Reproduce the entire forum thread about the Peachy Printer team's latest update word for word.

* _Article_
----------------
# Specific 3D Printers, Scanners, & Hardware > Peachy Printer Forum >  The teams latest update

## InstantWork

On their news webpage:

http://www.peachyprinter.com/?fb_act...f21e26badf4938

----------


## iplayfast

While I'm glad they are moving forward I was disappointed that the earliest possible time I could see a printer is in July, and probably not until October.

----------


## InstantWork

I can understand that. I believe that the team have increase the printing quality beyond what they initially thought, and that this constantly increasing quality goal has pushed the release date further and further into the future. I would say though that the result look very promising, judging from the last pictures. Now the prints seem to have reached a quality level that anyone could be happy with. It doesn't look like a $100 printer anymore, and that is something I bet you and everyone else should be happy with. Just imagine getting inferior quality on the first batch of printers just to realise that there is a new, much better version available 6 months later for the same price. I bet that would be a nasty surprise for all the backers.

----------


## Slatye

Honestly, I'm very impressed that they've gotten this far with it. I was sort of expecting that after six months they'd go "ah, we really should have charged about five times as much for this. The money's gone, a few barely-functional printers will be delivered to the first backers, and everyone else gets nothing" (based on past experiences with another "ultra-cheap" crowdfunded 3D printer project). Or, alternatively, it'd take so long that by the release date it'd be obsolete.

It's now looking unlikely that either of those will occur. Development seems to be proceeding well, there seems to be plenty of testing going on (so it's likely to actually _work_), and so far there don't seem to have been any money problems. The capabilities at the moment look pretty amazing by "cheap 3D printer" standards, especially considering that a "cheap 3D printer" still tends to be well over double the price of the Peachy. In many ways (maximum build area, ability to use flexible resins) it's highly impressive even by "horribly expensive 3D printer" standards. 

It's a bit annoying to have to wait (I've got a growing list of projects waiting for a 3D printer) but at least we're waiting for something awesome - rather than waiting for a failure.

----------
----------------
* _Provided data_
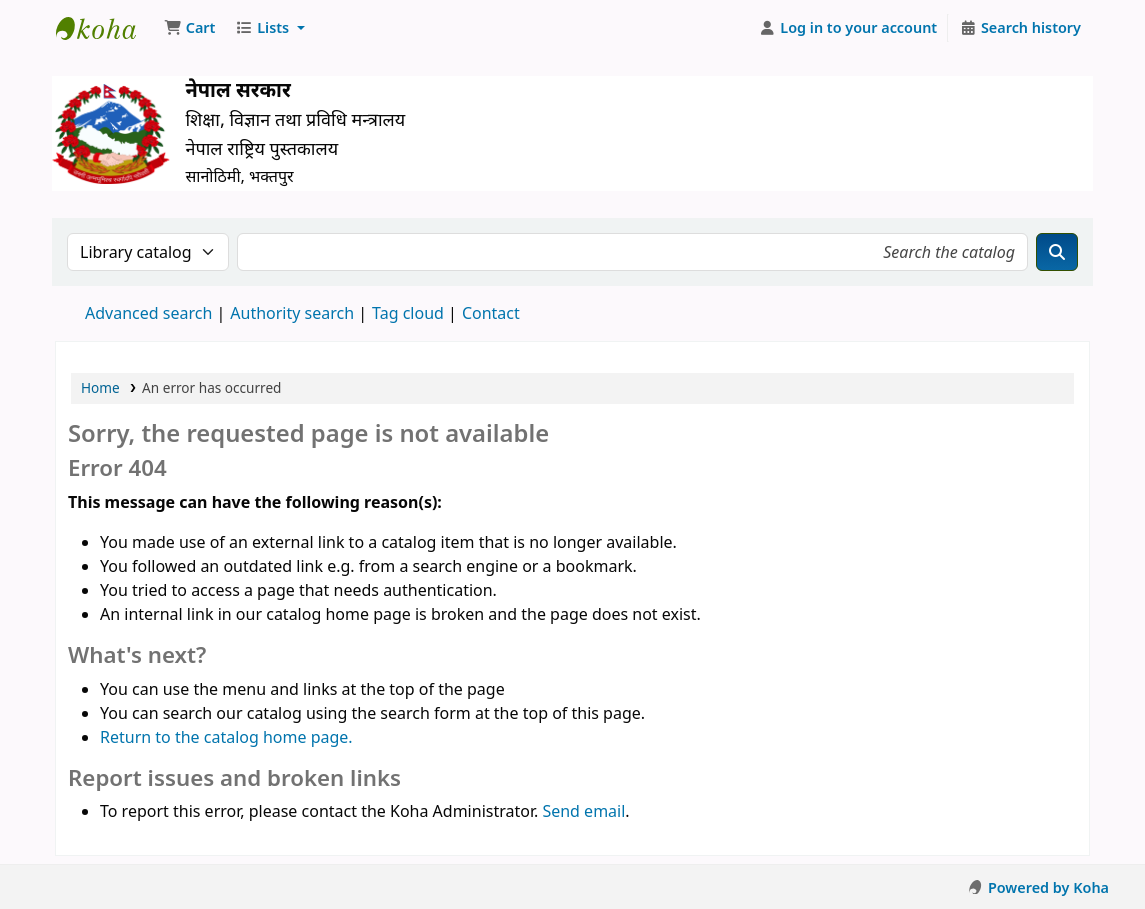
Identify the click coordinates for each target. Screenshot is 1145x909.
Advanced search (148, 313)
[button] (189, 28)
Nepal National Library (106, 28)
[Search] (1057, 252)
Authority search (292, 313)
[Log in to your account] (848, 28)
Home (100, 387)
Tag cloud (408, 313)
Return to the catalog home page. (226, 737)
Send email (583, 811)
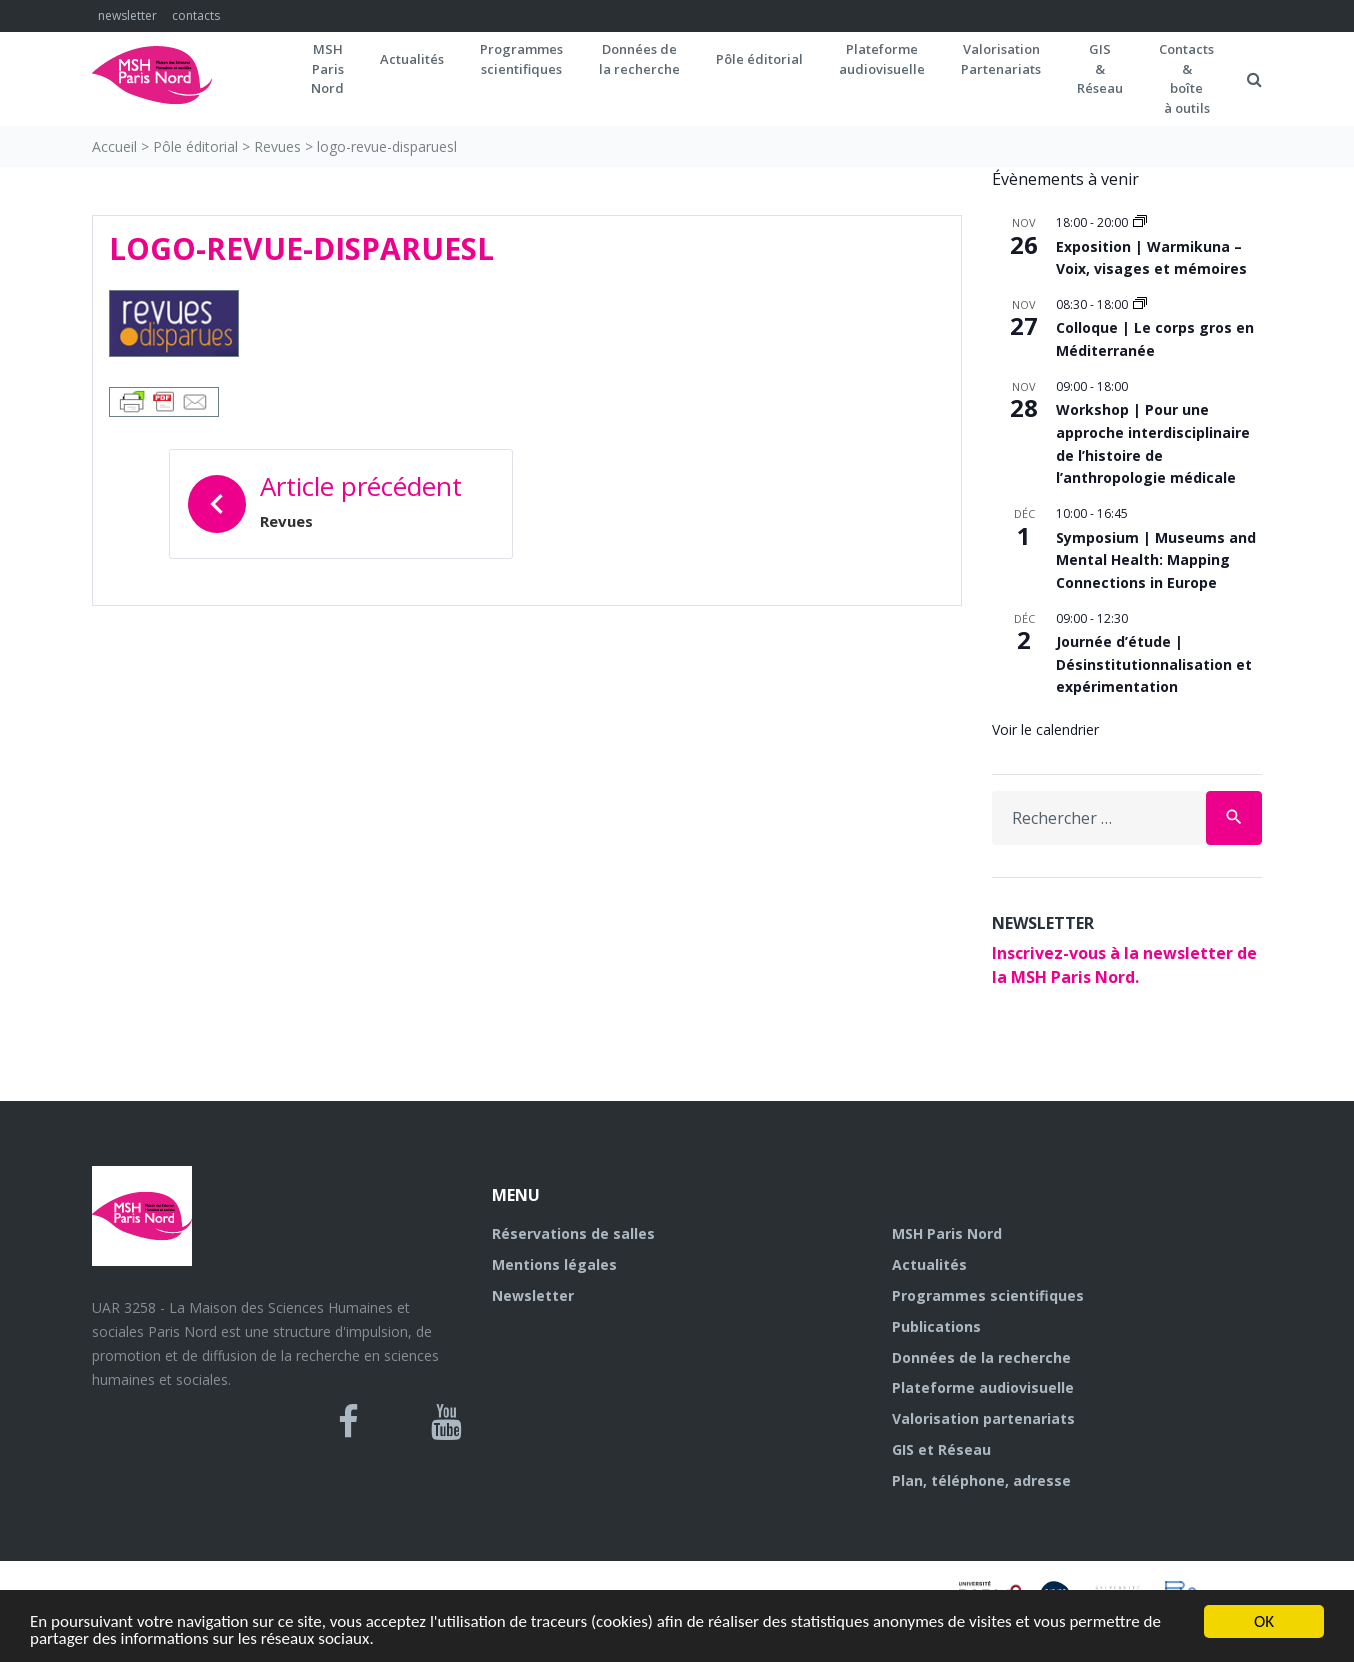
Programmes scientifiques (521, 59)
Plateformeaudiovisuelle (882, 59)
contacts (196, 15)
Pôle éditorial (759, 59)
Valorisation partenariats (983, 1418)
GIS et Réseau (941, 1449)
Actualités (412, 59)
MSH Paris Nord (947, 1233)
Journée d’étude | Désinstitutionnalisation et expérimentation (1154, 664)
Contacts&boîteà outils (1186, 78)
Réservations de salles (573, 1233)
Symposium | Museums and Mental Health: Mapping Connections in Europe (1156, 560)
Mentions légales (554, 1264)
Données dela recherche (639, 59)
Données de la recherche (981, 1357)
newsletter (127, 15)
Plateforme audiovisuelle (983, 1387)
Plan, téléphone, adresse (981, 1480)
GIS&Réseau (1100, 68)
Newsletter (533, 1295)
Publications (936, 1326)
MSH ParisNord (327, 68)
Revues (277, 146)
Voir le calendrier (1045, 729)
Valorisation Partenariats (1001, 59)
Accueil (114, 146)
----------------
* _Output of the task_
# Specific 3D Printers, Scanners, & Hardware > Peachy Printer Forum >  The teams latest update

## InstantWork

On their news webpage:

http://www.peachyprinter.com/?fb_act...f21e26badf4938

----------


## iplayfast

While I'm glad they are moving forward I was disappointed that the earliest possible time I could see a printer is in July, and probably not until October.

----------


## InstantWork

I can understand that. I believe that the team have increase the printing quality beyond what they initially thought, and that this constantly increasing quality goal has pushed the release date further and further into the future. I would say though that the result look very promising, judging from the last pictures. Now the prints seem to have reached a quality level that anyone could be happy with. It doesn't look like a $100 printer anymore, and that is something I bet you and everyone else should be happy with. Just imagine getting inferior quality on the first batch of printers just to realise that there is a new, much better version available 6 months later for the same price. I bet that would be a nasty surprise for all the backers.

----------


## Slatye

Honestly, I'm very impressed that they've gotten this far with it. I was sort of expecting that after six months they'd go "ah, we really should have charged about five times as much for this. The money's gone, a few barely-functional printers will be delivered to the first backers, and everyone else gets nothing" (based on past experiences with another "ultra-cheap" crowdfunded 3D printer project). Or, alternatively, it'd take so long that by the release date it'd be obsolete.

It's now looking unlikely that either of those will occur. Development seems to be proceeding well, there seems to be plenty of testing going on (so it's likely to actually _work_), and so far there don't seem to have been any money problems. The capabilities at the moment look pretty amazing by "cheap 3D printer" standards, especially considering that a "cheap 3D printer" still tends to be well over double the price of the Peachy. In many ways (maximum build area, ability to use flexible resins) it's highly impressive even by "horribly expensive 3D printer" standards. 

It's a bit annoying to have to wait (I've got a growing list of projects waiting for a 3D printer) but at least we're waiting for something awesome - rather than waiting for a failure.

----------